MICHEL: A bit lukewarm.
CHRISTIAN: That's why modernism isn't so strong in France. It's still exotic. Even if we like it, it's not something that we take to viscerally. The French are tempted by things, but we tend to keep a distance. It's what makes French taste more about fascination than passion. The Paris store Colette is successful because it's a filter for things that are made elsewhere. It's the kind of store France needs. MICHEL: It's also a French thing to say that modernity is ridiculous. People said that about email, "It's too modern. It'll never work." But it always does.
CHRISTIAN: If I were a teenager, I'd make computer drawings. I need people to do that for me because I don't have the time.
MICHEL: Some people are afraid of technology. Whether it's a machine or a credit card, they think it's a form of witchcraft.
CHRISTIAN: I've been reading a book on Belgian architecture lately and have been amazed. Brussels in the '50s already looked toward the aesthetic of Blade Runner, and the science fiction that would become the repertoire of the late twentieth century. Bourgeois France is nothing like that, except for a few Mackintosh-like buildings in the north. French design hardly exists, except as artificial modernism.
MICHEL: French design is a bit neo- '20s, with horrible colors and grape vines festooning everything.
CHRISTIAN: The typography here in France is equally catastrophic. Maybe we'll like it in twenty years but I doubt it. In Anglo-Saxon countries, it's more natural. In conservative London the signs above those mahogany and copper pubs never look fake. There isn't as much design as we think. It's the weakness of our times. Radicality works. Remember Rochas building?
MICHEL: Loved it.
CHRISTIAN: For what seemed like forever people thought it was scandalous, because it was more dynamic than just about anything else.

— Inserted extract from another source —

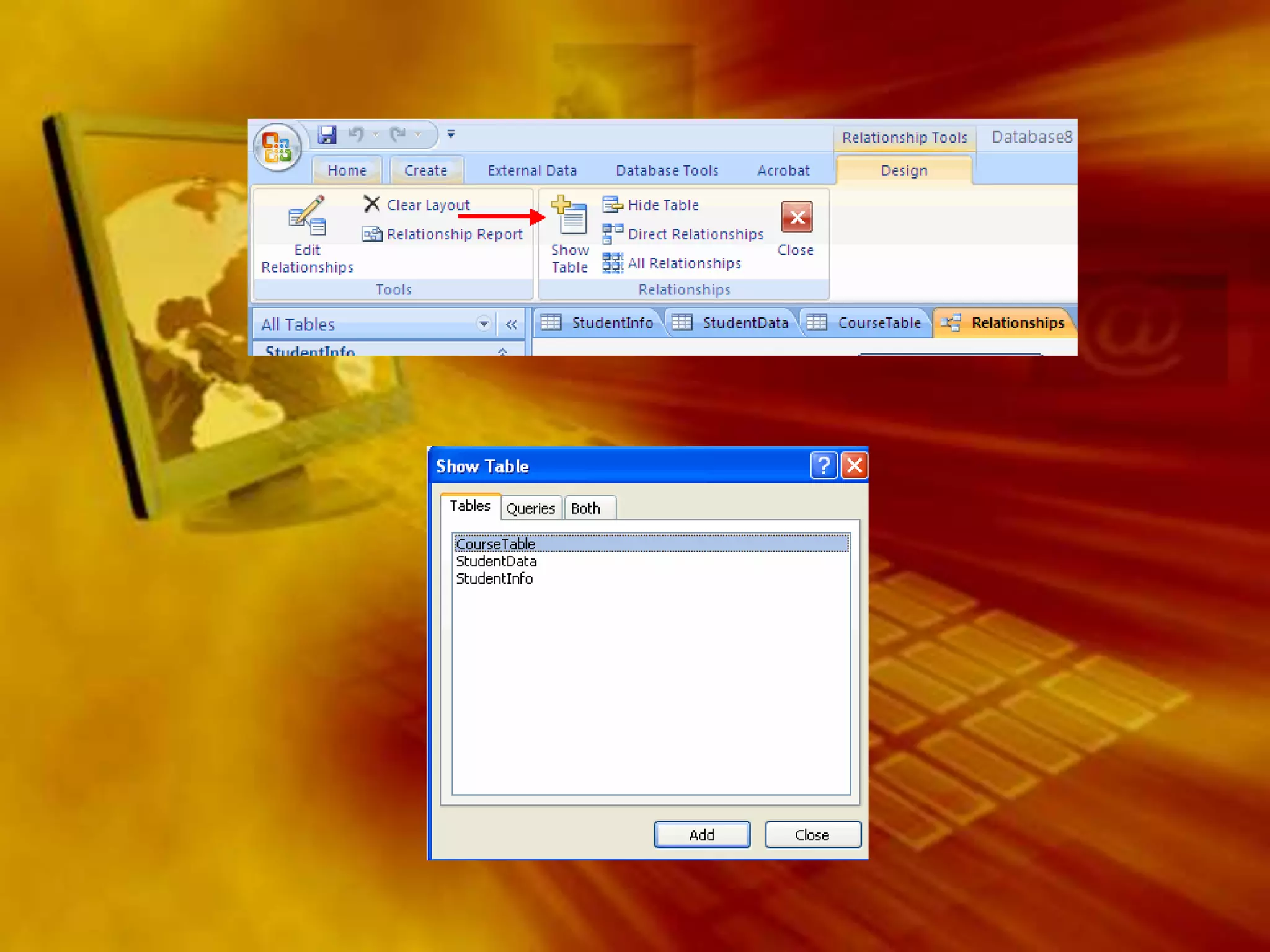Expand All Tables navigation dropdown
1270x952 pixels.
484,324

MICHEL: I went there long ago. The cafeteria was fantastic. You entered a room full of wooden furniture and copper lamps, then you opened a door and the hall was painted a varnished purple. There was a disco and a little bar. It's a pity when places like that are destroyed, because they recall the most passionate moments of an era.

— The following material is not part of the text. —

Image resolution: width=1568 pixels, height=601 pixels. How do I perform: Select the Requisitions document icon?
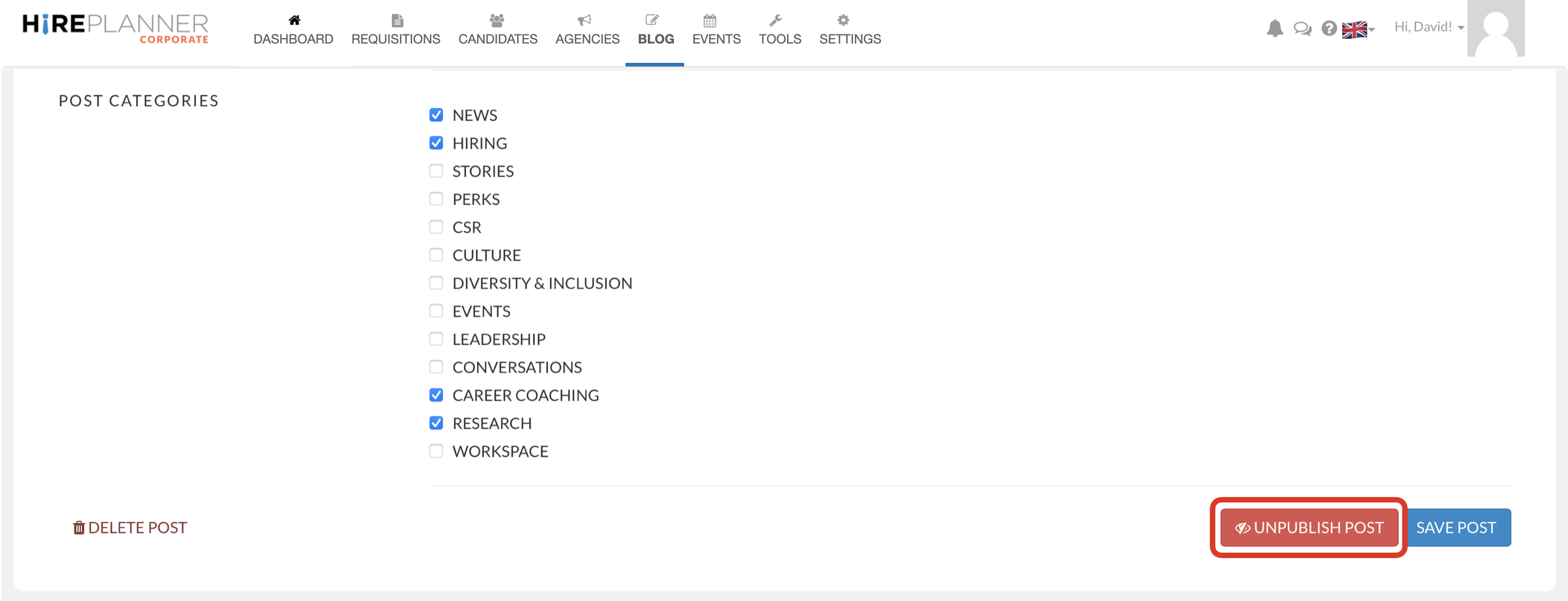397,19
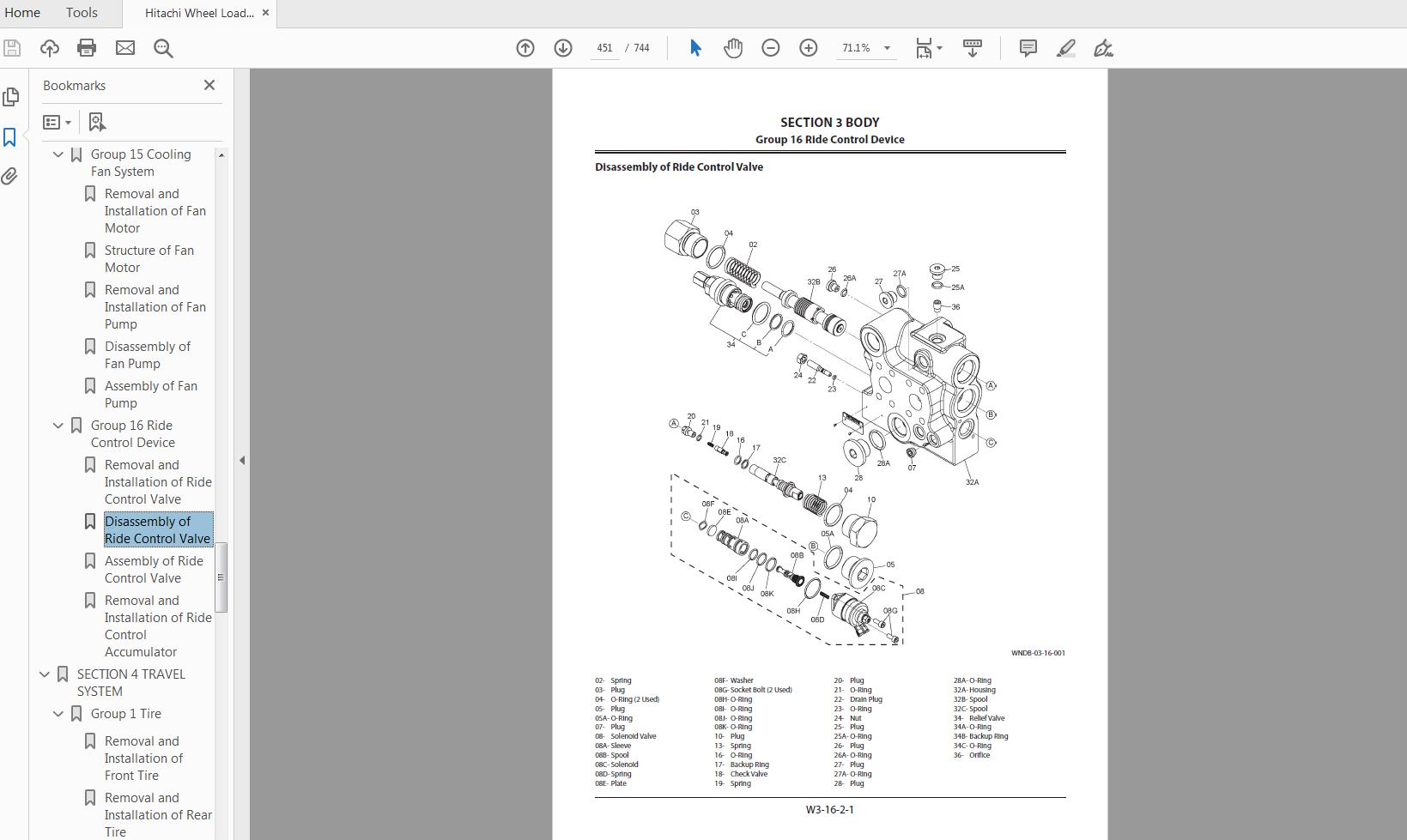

CHRISTIAN: No doubt. But it takes an almost arrogant confidence to do something that interesting. There are days when I'm completely depressed and able to do only one drawing. I'm by no means a complainer, but when you feel good you feel confident, and it's easier for me to make something of quality. But in that earlier time there was confidence in the air. We felt it.
MICHEL: I remember when the Privilege club opened in 1980, designed by Gerard Garouste. That was gutsy, especially for a painter to do!
CHRISTIAN: When it first opened, people flipped out.
MICHEL: I was the DJ for the opening. There were cast-iron chairs and couches that were thrown out six months later. People hated them because they were too uncomfortable. The slipcovers had even been torn up. It didn't work at all for the first year.
CHRISTIAN: What was great was the feeling of modernity, in the paintings, the walls, the furniture. It was like the set of a movie from the '70s.
MICHEL: There were other places that I like but that seemed cursed, like Karl Lagerfield's shop, which was a kind of architectural hallucination. The interior was amazing, with it's terrazzo floor and Bohemian colored-glass ceiling. And the exterior!
CHRISTIAN: That's completely gone.
MICHEL: There were also stores that seem almost mythic now.
CHRISTIAN: Le Drugstore was like that.
MICHEL: Yes, at the top of the Champs Elysees. It was a very fashionable store, almost like Colette today.
CHRISTIAN: It's as impossible to bring back the '60s as it is the Belle Epoque of my grandparents. But I hang on to the memory of clothes that no longer exist.